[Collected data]
..........
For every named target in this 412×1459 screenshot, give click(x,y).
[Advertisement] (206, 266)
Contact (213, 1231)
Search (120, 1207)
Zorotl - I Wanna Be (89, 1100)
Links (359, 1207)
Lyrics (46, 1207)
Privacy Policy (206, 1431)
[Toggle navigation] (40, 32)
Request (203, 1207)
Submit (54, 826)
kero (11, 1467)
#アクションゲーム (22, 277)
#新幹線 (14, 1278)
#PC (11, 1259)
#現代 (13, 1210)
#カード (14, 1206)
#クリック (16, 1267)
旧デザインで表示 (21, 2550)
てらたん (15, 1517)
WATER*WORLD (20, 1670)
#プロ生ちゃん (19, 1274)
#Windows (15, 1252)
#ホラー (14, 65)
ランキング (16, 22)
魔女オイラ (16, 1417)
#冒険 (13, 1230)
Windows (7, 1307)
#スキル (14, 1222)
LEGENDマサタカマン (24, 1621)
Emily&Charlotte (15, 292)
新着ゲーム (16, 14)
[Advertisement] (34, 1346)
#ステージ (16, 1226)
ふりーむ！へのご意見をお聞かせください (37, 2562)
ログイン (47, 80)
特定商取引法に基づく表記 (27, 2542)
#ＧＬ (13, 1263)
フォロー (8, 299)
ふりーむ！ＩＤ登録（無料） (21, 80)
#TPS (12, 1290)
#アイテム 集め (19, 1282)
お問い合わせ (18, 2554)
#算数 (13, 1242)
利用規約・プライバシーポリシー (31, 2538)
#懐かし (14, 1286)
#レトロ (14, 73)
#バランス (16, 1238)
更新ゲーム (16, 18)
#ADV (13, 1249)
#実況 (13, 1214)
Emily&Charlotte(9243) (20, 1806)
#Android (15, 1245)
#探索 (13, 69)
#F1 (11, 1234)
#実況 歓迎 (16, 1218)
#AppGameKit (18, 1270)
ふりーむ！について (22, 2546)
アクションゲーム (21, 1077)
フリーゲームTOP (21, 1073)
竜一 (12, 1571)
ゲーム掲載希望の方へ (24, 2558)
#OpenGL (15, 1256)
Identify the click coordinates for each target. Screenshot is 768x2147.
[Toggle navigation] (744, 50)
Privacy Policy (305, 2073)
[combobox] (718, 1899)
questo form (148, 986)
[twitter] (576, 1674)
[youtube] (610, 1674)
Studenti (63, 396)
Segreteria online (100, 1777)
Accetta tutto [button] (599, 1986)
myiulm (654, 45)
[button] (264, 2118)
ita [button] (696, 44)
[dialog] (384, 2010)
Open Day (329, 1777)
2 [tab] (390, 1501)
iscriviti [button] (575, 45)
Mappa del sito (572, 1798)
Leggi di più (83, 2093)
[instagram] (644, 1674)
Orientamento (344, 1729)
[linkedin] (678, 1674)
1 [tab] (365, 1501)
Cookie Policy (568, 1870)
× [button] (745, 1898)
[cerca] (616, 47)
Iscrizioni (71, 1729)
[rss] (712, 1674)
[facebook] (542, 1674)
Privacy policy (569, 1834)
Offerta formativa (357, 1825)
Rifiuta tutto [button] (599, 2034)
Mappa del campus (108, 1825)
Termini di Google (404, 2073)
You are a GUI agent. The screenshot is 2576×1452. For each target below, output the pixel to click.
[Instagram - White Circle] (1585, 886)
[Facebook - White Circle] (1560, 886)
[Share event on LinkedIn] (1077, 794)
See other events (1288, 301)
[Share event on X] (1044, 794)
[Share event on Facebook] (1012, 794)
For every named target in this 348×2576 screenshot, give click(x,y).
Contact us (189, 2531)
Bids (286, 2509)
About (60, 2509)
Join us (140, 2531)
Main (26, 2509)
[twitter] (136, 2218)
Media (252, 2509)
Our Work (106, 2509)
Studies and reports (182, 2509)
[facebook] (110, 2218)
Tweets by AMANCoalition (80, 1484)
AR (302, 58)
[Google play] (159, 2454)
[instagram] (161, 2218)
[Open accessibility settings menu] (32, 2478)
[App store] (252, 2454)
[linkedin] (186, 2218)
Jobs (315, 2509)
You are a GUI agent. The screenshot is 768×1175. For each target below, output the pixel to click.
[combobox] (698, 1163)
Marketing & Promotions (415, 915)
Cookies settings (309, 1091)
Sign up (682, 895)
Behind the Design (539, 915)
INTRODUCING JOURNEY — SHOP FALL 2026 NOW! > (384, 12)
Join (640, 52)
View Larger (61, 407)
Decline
..........
• Your objective: Look through the entries above, and wherever a line holds the word "ふりーむ", copy it.

• Written answer:
ふりーむ！へのご意見をお聞かせください (37, 2562)
ふりーむ！ＩＤ登録（無料） (21, 80)
ふりーむ！について (22, 2546)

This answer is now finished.